This is an excerpt from an article on the Christianity Today website entitled “Abba Changes Everything: Why Every Christian is Called to Rescue Orphans” by Russell D. Moore.
The creepiest sound I have ever heard was nothing at all. My wife, Maria, and I stood in the hallway of an orphanage somewhere in the former Soviet Union, on the first of two trips required for our petition to adopt. Orphanage staff led us down a hallway to greet the two 1-year-olds we hoped would become our sons. The horror wasn’t the squalor and the stench, although we at times stifled the urge to vomit and weep. The horror was the quiet of it all. The place was more silent than a funeral home by night.
I stopped and pulled on Maria’s elbow. “Why is it so quiet? The place is filled with babies.” Both of us compared the stillness with the buzz and punctuated squeals that came from our church nursery back home. Here, if we listened carefully enough, we could hear babies rocking themselves back and forth, the crib slats gently bumping against the walls. These children did not cry, because infants eventually learn to stop crying if no one ever responds to their calls for food, for comfort, for love. No one ever responded to these children. So they stopped.

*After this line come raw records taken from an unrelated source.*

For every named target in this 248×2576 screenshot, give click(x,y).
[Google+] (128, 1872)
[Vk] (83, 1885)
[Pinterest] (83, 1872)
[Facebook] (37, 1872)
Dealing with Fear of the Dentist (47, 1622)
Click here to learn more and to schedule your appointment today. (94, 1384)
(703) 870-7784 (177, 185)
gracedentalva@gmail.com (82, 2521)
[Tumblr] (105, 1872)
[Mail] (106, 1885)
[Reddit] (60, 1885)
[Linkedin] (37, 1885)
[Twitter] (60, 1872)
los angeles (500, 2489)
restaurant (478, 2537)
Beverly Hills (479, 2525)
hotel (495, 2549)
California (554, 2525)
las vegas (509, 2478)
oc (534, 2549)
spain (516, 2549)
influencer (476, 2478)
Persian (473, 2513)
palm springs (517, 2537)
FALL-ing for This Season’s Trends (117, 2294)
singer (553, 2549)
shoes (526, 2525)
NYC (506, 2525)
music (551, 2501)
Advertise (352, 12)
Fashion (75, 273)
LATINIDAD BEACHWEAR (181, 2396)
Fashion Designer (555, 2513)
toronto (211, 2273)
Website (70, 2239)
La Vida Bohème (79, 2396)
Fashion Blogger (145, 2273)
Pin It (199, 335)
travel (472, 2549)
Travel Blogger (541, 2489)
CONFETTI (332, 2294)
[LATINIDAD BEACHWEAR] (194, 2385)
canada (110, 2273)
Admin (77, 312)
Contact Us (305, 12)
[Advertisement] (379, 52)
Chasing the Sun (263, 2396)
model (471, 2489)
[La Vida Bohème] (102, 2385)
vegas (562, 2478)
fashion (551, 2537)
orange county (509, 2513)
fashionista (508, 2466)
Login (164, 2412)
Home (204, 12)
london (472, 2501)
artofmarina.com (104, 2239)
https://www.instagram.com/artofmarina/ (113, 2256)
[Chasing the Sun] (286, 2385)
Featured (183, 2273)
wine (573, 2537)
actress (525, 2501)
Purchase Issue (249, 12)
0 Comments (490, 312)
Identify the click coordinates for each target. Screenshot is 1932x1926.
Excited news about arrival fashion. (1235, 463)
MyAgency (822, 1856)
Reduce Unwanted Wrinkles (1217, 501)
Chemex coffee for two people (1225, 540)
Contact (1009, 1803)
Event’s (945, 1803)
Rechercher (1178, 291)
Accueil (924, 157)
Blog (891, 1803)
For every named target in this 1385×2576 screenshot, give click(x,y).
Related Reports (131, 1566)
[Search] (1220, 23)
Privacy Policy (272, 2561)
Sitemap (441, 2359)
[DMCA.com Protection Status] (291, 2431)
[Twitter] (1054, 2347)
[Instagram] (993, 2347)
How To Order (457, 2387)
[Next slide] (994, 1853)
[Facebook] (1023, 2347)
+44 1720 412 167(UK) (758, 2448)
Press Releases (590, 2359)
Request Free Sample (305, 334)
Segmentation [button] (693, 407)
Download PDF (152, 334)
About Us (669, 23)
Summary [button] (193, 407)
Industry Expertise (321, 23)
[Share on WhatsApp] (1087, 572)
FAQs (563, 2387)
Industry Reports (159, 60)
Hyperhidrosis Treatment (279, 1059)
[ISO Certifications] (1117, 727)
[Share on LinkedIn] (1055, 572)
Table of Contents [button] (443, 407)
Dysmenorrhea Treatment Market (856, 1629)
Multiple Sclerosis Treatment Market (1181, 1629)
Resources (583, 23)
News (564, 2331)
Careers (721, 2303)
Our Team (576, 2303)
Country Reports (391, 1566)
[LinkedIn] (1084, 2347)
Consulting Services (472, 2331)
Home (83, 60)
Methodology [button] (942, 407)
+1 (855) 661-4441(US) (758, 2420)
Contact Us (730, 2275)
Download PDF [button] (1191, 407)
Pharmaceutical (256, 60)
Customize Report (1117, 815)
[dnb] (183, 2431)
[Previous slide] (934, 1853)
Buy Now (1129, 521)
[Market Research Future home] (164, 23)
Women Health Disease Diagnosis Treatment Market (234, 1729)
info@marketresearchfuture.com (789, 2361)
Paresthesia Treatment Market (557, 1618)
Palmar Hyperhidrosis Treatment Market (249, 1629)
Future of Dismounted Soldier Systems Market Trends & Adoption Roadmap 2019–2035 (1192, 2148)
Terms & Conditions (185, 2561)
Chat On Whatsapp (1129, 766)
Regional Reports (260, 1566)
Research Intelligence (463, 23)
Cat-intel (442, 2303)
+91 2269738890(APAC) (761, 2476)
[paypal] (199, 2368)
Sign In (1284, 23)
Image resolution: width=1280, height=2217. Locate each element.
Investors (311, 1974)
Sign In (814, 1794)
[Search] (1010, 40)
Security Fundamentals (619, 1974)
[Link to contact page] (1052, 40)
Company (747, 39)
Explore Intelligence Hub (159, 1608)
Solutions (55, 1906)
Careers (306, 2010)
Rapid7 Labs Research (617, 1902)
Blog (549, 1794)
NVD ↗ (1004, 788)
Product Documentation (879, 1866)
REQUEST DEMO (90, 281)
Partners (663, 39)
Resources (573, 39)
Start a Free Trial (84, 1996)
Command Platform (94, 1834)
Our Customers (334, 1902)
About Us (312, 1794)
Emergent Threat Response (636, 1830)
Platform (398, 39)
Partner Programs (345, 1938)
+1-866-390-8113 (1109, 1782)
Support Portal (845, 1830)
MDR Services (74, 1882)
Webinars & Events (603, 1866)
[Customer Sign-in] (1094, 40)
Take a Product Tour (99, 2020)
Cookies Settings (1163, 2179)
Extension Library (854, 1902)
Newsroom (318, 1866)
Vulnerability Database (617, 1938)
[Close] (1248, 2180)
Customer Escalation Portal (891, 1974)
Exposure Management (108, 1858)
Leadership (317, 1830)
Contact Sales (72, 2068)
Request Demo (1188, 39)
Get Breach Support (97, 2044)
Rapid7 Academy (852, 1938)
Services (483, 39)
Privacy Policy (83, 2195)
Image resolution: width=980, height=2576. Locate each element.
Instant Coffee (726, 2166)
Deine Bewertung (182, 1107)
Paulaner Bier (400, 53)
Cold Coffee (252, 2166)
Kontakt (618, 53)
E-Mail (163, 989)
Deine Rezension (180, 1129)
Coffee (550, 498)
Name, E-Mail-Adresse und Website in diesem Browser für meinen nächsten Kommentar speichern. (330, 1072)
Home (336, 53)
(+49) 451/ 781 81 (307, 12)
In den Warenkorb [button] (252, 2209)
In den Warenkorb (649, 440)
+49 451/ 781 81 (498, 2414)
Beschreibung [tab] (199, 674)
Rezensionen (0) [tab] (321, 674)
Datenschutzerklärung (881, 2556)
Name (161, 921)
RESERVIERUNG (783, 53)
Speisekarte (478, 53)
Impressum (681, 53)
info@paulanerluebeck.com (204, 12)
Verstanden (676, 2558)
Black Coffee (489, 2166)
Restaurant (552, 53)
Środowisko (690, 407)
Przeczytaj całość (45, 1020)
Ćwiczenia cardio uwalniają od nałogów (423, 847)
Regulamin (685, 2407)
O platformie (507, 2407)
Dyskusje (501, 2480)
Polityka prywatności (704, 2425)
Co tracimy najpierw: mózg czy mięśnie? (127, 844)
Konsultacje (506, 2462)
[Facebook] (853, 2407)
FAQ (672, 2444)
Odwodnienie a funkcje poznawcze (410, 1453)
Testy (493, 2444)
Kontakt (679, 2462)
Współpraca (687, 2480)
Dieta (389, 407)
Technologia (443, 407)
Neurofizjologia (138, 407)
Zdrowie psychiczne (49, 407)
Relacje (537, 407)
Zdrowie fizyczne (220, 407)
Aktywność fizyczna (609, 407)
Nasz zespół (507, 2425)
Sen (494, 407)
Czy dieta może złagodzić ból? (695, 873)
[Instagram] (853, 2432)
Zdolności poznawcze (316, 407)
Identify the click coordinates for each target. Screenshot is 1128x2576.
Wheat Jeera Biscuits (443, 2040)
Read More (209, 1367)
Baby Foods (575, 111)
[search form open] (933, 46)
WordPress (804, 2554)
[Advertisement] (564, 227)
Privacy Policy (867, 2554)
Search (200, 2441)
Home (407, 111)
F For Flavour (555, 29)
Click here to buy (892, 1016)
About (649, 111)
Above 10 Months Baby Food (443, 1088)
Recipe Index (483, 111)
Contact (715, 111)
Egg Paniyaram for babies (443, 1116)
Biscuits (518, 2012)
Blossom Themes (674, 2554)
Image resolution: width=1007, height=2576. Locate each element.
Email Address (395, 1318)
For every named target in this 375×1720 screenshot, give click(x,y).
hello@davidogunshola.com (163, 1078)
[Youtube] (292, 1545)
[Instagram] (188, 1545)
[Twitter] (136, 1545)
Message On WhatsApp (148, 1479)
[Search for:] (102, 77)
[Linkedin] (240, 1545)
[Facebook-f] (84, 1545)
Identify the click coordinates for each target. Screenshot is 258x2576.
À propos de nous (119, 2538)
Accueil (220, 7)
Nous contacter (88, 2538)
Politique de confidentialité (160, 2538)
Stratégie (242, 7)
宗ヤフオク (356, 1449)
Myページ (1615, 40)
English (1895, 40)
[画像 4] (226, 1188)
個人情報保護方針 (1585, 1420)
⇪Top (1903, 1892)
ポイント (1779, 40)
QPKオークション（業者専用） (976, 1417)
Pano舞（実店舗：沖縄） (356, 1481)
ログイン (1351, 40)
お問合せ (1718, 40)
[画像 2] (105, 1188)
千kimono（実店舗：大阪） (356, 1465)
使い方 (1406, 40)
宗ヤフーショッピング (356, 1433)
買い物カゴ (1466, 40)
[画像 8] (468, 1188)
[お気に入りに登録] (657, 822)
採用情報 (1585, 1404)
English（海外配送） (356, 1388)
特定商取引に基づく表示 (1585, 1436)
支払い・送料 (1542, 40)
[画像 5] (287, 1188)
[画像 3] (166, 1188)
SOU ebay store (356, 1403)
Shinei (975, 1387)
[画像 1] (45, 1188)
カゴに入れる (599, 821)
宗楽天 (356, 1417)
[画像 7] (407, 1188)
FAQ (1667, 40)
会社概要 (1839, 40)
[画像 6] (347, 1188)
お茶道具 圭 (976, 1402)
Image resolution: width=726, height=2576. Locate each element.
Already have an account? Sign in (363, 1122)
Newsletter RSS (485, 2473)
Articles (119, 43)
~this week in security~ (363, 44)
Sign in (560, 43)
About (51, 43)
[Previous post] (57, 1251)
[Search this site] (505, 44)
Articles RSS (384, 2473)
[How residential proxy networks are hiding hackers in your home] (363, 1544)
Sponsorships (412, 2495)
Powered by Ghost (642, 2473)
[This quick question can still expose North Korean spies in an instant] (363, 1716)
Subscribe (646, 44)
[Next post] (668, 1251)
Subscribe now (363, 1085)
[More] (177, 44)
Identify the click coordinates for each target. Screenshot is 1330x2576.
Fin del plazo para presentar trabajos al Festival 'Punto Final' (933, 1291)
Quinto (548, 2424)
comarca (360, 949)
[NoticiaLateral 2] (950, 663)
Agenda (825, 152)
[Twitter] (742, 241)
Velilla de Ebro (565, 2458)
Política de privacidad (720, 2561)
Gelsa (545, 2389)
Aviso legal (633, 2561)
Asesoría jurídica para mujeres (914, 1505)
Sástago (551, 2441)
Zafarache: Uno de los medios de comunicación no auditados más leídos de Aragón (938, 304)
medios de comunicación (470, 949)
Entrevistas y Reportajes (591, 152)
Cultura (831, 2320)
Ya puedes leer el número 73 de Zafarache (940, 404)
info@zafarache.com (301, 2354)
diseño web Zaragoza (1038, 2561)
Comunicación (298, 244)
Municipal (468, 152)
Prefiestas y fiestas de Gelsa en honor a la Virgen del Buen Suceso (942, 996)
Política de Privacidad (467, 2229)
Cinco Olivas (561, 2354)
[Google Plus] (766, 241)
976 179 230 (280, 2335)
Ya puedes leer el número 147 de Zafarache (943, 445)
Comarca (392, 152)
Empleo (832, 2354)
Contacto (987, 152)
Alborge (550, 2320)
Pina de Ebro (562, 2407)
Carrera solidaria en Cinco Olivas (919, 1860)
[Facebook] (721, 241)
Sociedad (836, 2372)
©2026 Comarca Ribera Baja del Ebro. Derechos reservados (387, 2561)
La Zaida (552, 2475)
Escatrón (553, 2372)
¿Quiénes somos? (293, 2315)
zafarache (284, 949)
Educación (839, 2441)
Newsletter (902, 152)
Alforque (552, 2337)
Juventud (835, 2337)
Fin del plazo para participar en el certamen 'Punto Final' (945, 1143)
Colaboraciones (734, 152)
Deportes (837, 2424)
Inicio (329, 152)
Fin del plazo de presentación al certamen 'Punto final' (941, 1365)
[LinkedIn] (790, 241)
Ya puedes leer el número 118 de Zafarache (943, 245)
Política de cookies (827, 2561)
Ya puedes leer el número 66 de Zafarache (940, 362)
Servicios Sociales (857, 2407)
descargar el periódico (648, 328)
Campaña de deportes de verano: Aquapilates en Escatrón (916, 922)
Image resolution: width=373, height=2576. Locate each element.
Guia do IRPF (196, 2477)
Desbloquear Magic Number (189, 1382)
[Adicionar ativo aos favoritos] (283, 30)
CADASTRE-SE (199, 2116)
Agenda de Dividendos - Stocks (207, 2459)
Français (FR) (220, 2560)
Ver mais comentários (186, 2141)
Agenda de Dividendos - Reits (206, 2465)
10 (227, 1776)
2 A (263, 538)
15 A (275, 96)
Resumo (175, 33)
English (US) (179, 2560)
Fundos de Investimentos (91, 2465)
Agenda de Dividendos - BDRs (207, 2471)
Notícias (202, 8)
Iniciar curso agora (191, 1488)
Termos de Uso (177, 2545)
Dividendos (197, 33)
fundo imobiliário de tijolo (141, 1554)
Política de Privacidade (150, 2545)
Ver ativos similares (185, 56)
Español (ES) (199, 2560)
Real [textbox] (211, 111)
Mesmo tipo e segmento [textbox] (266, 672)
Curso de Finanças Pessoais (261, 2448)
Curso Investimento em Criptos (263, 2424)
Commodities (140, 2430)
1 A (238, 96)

This is a heart breaking quote. But, it’s encouraging to know that the body of Christ was represented in that orphanage. It makes sense in light of the Christmas season. The birth of Jesus, or the incarnation, is not just something God’s people celebrate, it’s something we embody. If the creator of the universe “became flesh and made his dwelling among us” (John 1:14), if the one who created everything was willing to become a man and move into the middle of it all in order to reveal himself and communicate his love for people, then it only makes sense that God’s people should do the same thing. We are a living embodiment of the incarnation. So, it only makes sense that God’s people would show up in orphanages where babies don’t cry.